● **Exercise brief**: Would you output the lines from the one containing "Switch to the Einfügen ribbon tab" through the final line of the entries, exactly and with pictures omitted?

------ Records for this exercise ------

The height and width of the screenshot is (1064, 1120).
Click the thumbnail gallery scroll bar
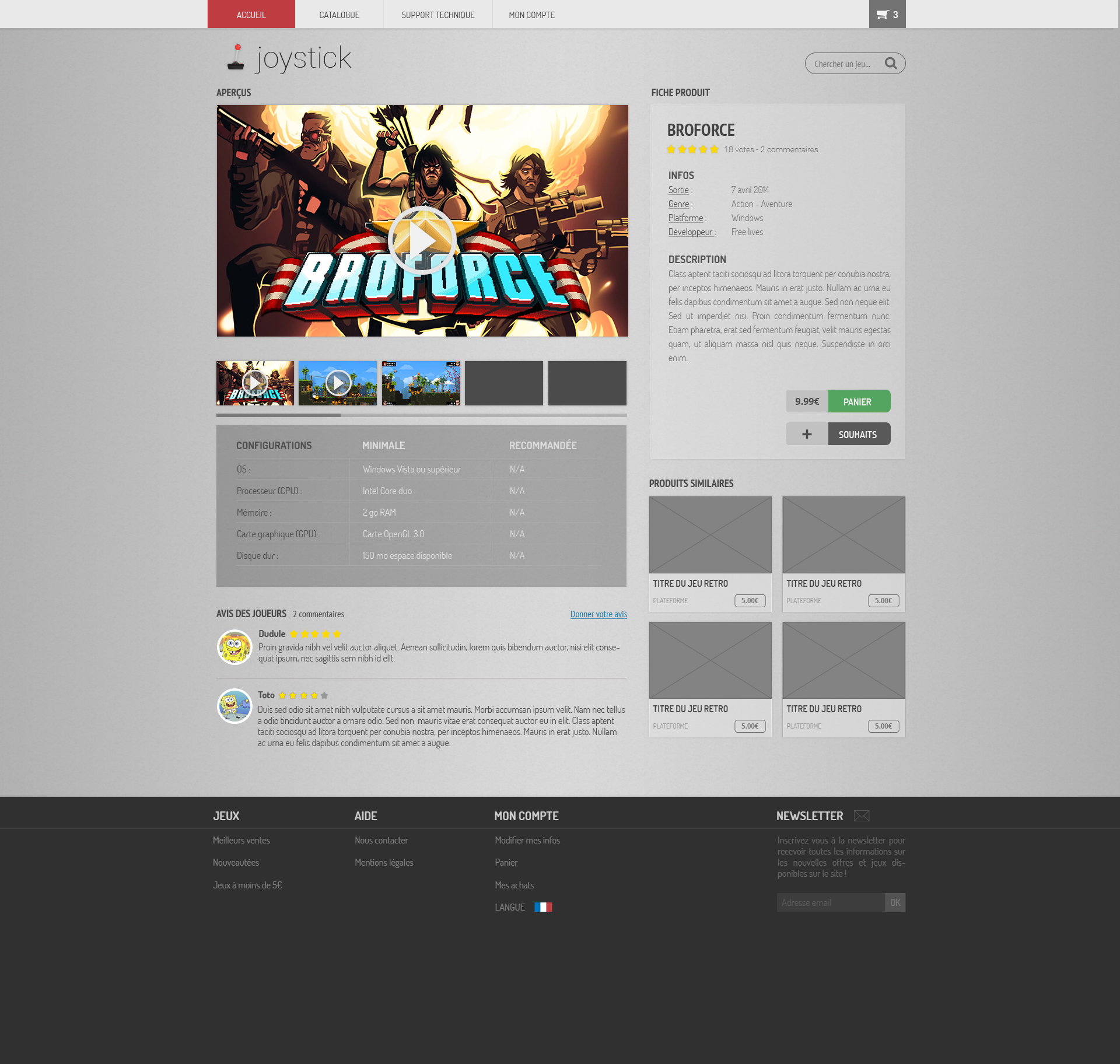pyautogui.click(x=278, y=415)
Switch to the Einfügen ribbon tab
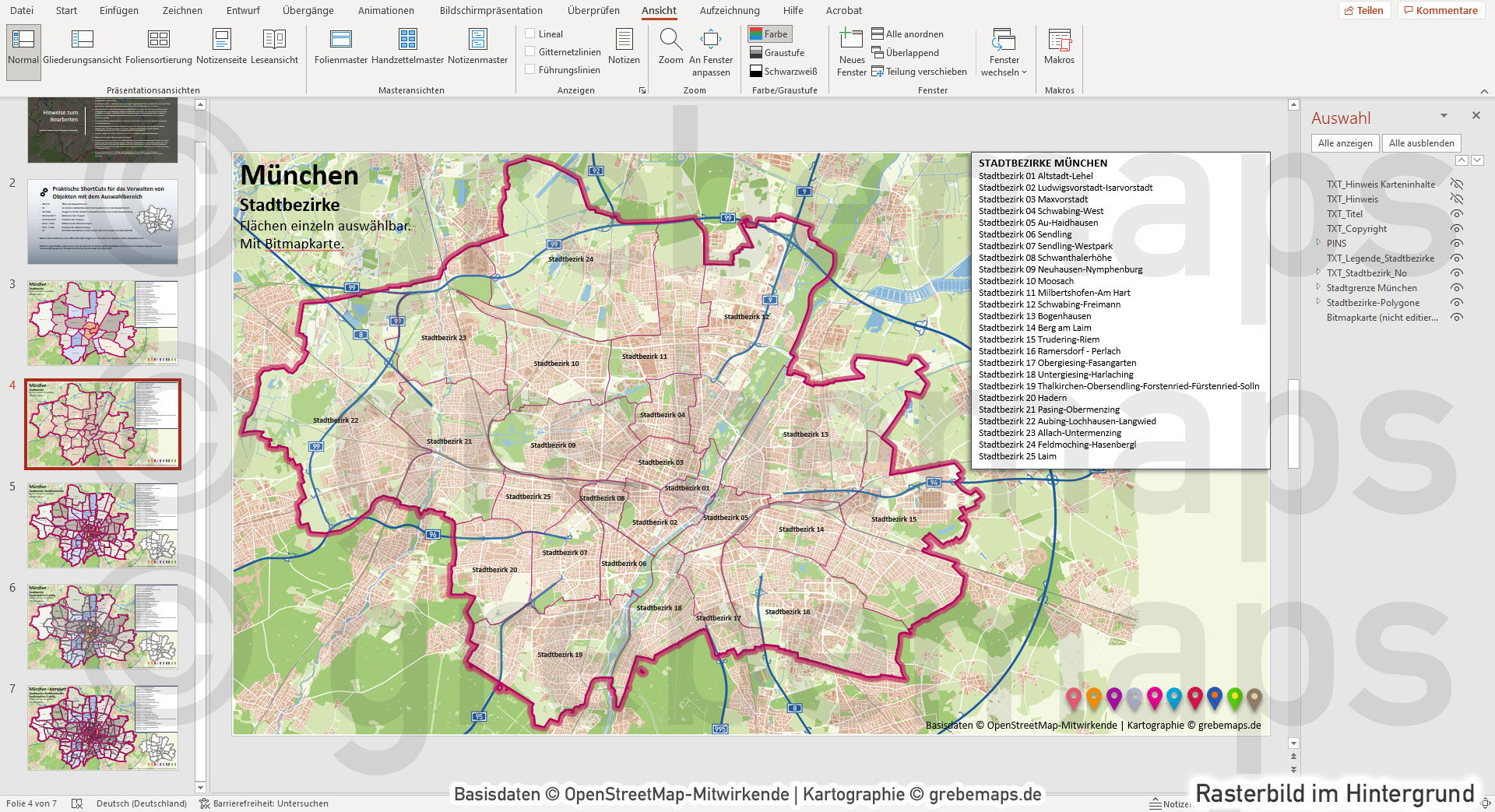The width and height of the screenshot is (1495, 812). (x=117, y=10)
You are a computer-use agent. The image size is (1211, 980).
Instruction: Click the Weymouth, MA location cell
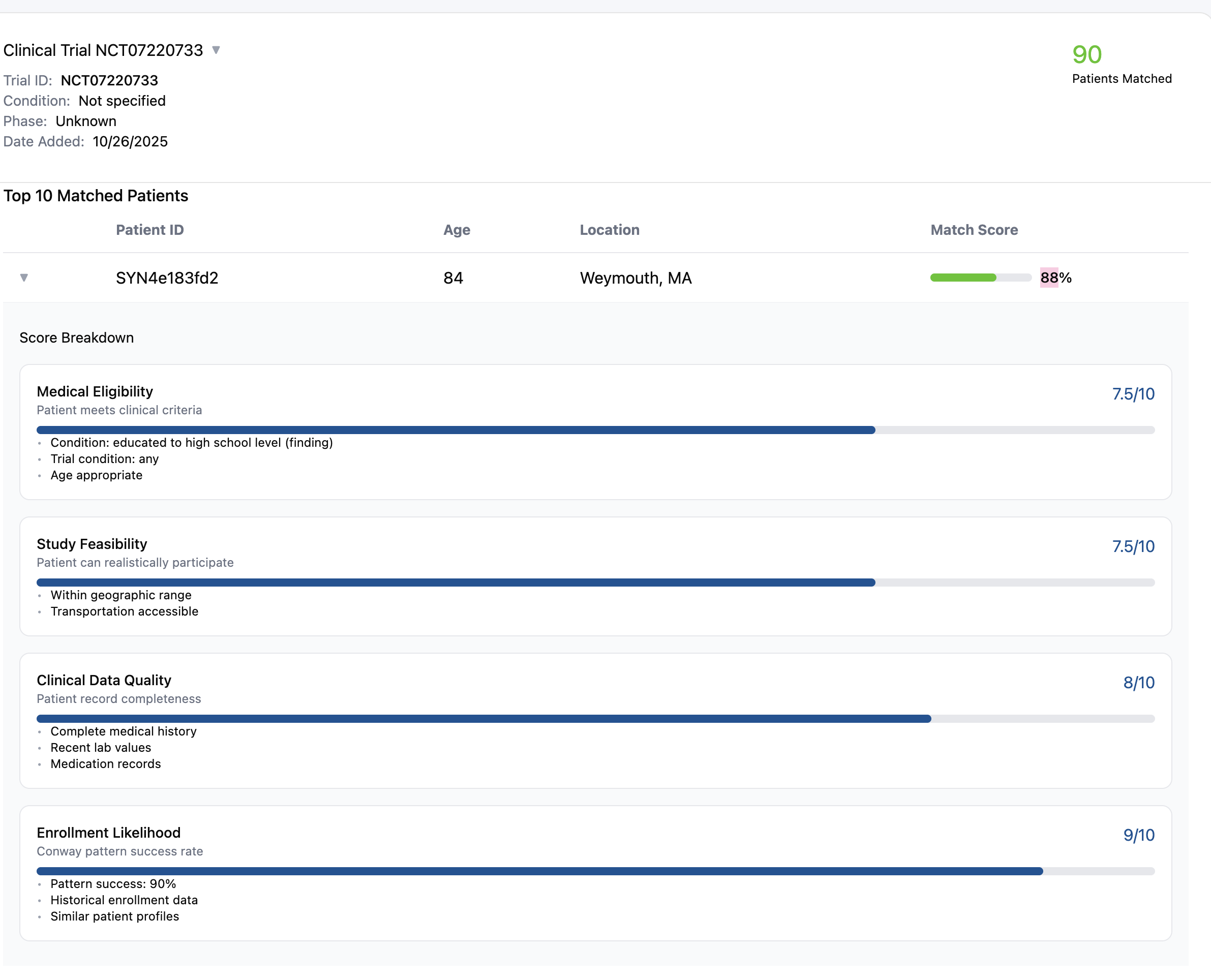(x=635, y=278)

------

● **Solution for this problem**:
Switch to the Einfügen ribbon tab
The width and height of the screenshot is (1495, 812). (x=117, y=10)
You are a computer-use agent. The image size is (1211, 980).
Instruction: Click the Weymouth, MA location cell
(x=635, y=278)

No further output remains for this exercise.